Misunderstanding Why Apple Is Successful

August 10th, 2011

Last month, I linked to a post by Ben Bleikamp where he argues that people shouldn’t try to emulate Steve Jobs’s management practices.

It’s a great post and I suggest you read it if you haven’t already. Bleikamp is right, but I want to talk about something underlying what he’s criticizing. There’s a tendency, when a person or company is successful, for others to copy the outward characteristics of their success.

I’m going to use Apple to illustrate this, but you can find any number of other examples.

When competitors realized Apple was selling a lot of MacBooks, they sat back and tried to understand why they were so popular. They looked at the MacBooks and saw pretty, metal-clad computers. So they made computers like this and figured they too would be successful.

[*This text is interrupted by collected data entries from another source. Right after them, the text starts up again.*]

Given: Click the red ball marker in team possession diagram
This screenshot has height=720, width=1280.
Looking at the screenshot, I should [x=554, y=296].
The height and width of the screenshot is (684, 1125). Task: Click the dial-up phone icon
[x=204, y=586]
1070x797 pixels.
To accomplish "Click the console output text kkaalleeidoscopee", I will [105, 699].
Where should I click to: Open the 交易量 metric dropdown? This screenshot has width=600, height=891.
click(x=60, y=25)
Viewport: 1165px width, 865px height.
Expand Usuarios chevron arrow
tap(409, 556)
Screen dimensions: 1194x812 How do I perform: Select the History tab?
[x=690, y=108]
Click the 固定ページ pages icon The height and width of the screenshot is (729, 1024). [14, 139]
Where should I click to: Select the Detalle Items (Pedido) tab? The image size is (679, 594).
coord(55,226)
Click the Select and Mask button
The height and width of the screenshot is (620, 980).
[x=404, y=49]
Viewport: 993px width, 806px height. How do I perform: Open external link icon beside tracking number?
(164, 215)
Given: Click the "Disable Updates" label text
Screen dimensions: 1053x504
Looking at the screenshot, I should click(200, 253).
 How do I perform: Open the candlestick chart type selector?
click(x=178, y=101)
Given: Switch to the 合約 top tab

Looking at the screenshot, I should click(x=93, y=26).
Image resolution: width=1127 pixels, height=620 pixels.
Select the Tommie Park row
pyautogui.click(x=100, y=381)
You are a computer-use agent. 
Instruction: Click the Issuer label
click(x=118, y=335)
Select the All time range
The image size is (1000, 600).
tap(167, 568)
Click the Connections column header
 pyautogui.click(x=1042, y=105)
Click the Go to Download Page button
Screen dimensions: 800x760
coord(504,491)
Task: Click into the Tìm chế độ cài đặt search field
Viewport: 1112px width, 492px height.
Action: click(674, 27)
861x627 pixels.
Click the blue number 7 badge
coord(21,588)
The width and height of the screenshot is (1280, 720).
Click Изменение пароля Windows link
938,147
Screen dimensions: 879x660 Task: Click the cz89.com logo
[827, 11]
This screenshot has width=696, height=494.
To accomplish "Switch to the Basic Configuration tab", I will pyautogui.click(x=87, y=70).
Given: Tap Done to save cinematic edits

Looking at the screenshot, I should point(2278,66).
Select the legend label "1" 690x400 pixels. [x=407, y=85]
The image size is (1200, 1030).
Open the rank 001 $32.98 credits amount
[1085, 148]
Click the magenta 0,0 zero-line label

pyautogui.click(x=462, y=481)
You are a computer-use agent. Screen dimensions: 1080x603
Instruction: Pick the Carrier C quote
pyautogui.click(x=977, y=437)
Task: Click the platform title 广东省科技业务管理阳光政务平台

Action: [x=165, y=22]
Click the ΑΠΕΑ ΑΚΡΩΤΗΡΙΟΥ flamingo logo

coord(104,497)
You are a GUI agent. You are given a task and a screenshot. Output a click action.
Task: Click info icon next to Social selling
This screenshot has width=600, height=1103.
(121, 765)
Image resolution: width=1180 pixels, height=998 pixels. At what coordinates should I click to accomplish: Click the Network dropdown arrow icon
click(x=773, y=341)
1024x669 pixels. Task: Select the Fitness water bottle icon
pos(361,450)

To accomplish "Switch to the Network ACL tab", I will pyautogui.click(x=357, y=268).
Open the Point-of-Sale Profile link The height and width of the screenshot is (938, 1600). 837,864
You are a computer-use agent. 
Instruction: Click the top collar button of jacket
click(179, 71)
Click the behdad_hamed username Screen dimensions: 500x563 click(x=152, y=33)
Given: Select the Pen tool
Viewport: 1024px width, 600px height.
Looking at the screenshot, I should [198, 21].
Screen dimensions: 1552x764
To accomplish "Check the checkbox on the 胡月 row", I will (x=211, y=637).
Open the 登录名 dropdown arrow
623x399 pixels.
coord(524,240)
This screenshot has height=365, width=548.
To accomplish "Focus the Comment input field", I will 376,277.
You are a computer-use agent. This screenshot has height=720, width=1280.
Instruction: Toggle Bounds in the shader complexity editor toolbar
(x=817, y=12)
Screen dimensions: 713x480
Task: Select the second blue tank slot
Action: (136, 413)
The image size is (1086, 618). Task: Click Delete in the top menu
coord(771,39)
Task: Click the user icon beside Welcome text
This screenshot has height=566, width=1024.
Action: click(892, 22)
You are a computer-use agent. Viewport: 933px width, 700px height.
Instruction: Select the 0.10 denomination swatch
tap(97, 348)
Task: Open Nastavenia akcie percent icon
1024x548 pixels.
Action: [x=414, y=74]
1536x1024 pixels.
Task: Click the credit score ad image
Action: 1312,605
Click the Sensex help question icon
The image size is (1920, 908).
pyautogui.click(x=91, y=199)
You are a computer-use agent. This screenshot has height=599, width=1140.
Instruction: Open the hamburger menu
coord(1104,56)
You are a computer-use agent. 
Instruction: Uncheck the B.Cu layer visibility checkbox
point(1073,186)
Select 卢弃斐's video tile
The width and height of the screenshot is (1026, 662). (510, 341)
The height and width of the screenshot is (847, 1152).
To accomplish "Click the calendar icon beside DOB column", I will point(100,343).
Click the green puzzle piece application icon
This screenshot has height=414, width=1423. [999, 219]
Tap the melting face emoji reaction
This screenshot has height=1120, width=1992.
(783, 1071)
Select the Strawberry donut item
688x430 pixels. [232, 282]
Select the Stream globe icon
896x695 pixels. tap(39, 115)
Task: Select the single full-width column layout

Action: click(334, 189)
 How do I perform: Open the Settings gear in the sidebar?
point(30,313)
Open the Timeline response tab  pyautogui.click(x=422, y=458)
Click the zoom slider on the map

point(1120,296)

They didn’t see that Apple’s MacBooks are not just good looking computers, but were well designed. The unibody design means the computer is rigid and sturdy; the display hinge is dependable; the trackpad is the best trackpad on notebook computers; the screen is bright and beautiful; and the keyboard is fantastic. And, more than anything, they didn’t understand that people are not just buying MacBooks because of the hardware, but because of the integration between the hardware and OS X. They buy them because they are cohesive devices that work very, very well.

When competitors saw that the iPad was selling so strongly, they decided that they needed to sell a tablet device, too, because they thought Apple was selling a ton of iPads because it is a tablet. They didn’t understand that people are actually buying them because the iPad is a confluence of purposefully-designed hardware and software. So they put Windows and Android-powered devices on the market, and sold very few devices.

We can’t make superficial analysis of other people’s success and expect to have their success, too. It won’t happen. You’ll fail every time. You have to understand the deeper reasons for it—market trends they’re taking advantage of, changes in society, their deeper strategy. And then you have to go beyond what they’ve accomplished, because there’s no point in merely reaching parity with your competitors. While you’re busy getting to where they are now, they’ll move even farther forward, and you’ll be perpetually chasing their taillights.

You have to change the game to win. You have to re-define it, so they’re playing on your terms, and are trying to catch up with you. If you’re always playing by your competitor’s rules, you’ll lose every time.